» **PROVIDED PASSAGE**

=== Section Start ===

Casting directors Tiffany Little Canfield and Josh Einsohn conducted an extensive search for the roles of Lyle and Erik Menendez through an open casting call and by reaching out to colleges and theater programs. According to Einsohn, it was essential to find actors capable of portraying both the "sympathetic and monstrous sides" of the characters, given the plot's shifting perspective. Canfield and Einsohn reviewed thousands of auditions during the process. In June 2023, Cooper Koch and Nicholas Alexander Chavez were cast as Erik and Lyle, respectively. Koch previously auditioned for the same role in the NBC limited series Law & Order True Crime: The Menendez Murders and the Lifetime television film Menendez: Blood Brothers (both 2017).

=== Section End ===

» **WORK TO COMPLETE**
#1 In the casting passage:
(a) Who were the casting directors?
(b) Which role was Nicholas Alexander Chavez cast in?
(c) In what month and year were Koch and Chavez cast?
#2 Output, word for word, the stretch of the casting passage from "Casting directors Tiffany" through "Brothers (both 2017).".
Rely only on the casting passage.

» **MATERIAL PROVIDED**
=== Section Start ===

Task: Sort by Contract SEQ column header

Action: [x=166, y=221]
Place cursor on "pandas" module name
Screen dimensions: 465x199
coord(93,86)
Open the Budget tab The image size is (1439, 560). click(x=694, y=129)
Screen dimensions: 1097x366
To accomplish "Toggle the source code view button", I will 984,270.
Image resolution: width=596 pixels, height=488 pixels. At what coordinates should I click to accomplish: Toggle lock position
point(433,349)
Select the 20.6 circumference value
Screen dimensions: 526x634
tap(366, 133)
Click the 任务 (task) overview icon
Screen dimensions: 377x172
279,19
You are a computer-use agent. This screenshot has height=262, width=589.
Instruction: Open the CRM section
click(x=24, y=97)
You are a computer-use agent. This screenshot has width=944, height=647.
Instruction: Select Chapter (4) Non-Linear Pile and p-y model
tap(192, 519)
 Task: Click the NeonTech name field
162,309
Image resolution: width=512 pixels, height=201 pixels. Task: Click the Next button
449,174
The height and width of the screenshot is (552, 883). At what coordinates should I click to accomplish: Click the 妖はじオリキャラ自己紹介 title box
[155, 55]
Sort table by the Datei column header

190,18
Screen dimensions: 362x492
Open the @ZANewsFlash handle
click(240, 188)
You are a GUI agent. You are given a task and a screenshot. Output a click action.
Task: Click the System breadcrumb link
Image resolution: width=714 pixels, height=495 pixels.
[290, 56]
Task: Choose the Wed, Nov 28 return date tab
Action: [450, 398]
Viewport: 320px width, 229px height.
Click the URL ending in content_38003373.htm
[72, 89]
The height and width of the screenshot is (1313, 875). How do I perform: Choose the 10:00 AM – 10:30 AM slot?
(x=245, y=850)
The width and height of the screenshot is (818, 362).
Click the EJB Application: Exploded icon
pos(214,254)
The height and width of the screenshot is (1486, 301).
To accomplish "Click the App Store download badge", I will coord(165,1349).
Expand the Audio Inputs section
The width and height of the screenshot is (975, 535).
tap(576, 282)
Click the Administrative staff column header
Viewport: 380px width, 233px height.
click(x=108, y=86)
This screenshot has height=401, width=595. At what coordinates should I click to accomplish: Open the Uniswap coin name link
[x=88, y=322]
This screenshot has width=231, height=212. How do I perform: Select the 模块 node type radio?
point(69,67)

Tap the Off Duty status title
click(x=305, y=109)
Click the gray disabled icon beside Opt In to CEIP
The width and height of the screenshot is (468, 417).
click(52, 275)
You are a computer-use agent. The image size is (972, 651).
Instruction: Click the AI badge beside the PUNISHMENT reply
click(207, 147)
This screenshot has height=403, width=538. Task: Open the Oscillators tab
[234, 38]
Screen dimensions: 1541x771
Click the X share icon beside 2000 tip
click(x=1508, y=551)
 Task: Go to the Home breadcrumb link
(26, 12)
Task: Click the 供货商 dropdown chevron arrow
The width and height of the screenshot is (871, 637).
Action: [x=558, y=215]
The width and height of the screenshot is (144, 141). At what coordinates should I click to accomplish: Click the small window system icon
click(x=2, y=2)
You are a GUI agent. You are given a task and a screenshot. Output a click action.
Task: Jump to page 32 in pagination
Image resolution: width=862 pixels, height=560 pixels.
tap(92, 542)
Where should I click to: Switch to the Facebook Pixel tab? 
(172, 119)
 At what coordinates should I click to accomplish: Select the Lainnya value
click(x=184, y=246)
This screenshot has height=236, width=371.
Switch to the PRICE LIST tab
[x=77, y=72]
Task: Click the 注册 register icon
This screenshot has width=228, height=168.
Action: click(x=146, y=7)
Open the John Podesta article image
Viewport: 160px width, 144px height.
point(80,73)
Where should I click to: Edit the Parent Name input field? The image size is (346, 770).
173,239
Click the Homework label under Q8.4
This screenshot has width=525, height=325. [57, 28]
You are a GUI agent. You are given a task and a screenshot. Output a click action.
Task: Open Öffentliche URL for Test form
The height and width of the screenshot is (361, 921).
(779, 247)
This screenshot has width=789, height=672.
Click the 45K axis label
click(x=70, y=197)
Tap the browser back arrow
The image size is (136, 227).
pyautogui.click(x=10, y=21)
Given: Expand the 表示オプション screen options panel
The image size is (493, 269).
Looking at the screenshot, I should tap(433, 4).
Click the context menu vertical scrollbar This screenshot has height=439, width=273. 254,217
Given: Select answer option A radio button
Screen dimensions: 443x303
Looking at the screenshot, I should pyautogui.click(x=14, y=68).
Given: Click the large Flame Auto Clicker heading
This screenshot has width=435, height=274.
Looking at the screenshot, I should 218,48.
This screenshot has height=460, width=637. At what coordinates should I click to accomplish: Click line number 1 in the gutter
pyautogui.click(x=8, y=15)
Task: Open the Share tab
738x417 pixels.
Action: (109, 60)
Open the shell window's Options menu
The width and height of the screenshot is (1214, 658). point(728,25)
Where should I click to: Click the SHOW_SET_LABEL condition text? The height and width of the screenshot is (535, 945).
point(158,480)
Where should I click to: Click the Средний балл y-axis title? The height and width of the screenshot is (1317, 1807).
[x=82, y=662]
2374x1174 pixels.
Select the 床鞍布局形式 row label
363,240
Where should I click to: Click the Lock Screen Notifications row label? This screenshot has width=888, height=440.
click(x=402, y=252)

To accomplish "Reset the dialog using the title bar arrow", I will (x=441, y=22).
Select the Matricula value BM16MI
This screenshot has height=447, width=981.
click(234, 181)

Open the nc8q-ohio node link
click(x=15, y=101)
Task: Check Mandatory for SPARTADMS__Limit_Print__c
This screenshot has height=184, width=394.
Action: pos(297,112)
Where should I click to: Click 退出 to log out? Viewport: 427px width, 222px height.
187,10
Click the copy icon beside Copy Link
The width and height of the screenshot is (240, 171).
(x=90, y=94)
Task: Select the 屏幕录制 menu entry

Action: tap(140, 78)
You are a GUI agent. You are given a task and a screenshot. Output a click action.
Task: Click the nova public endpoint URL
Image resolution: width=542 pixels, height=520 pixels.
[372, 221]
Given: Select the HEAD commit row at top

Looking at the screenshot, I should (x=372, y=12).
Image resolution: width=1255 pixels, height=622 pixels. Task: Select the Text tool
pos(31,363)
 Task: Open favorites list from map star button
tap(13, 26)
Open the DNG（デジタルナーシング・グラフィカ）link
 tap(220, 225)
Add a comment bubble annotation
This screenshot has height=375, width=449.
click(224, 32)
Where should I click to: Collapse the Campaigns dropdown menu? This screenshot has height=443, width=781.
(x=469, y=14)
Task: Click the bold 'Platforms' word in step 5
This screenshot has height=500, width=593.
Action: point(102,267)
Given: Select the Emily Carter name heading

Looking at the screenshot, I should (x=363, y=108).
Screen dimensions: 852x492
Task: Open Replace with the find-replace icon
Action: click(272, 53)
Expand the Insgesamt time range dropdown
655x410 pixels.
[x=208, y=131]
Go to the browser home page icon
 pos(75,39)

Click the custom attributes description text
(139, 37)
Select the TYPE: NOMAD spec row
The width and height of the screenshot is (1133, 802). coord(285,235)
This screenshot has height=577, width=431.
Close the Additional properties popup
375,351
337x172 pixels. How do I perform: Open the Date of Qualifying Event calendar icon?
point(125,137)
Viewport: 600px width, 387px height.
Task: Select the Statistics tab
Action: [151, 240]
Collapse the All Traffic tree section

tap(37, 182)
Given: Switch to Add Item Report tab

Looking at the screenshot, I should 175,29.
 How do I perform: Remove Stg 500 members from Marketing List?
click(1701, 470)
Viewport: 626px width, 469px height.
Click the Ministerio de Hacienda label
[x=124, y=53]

=== Section End ===

» **SOLUTIONS TO EACH TASK**
#1
(a) Tiffany Little Canfield and Josh Einsohn
(b) Lyle Menendez
(c) June 2023

#2
Casting directors Tiffany Little Canfield and Josh Einsohn conducted an extensive search for the roles of Lyle and Erik Menendez through an open casting call and by reaching out to colleges and theater programs. According to Einsohn, it was essential to find actors capable of portraying both the "sympathetic and monstrous sides" of the characters, given the plot's shifting perspective. Canfield and Einsohn reviewed thousands of auditions during the process. In June 2023, Cooper Koch and Nicholas Alexander Chavez were cast as Erik and Lyle, respectively. Koch previously auditioned for the same role in the NBC limited series Law & Order True Crime: The Menendez Murders and the Lifetime television film Menendez: Blood Brothers (both 2017).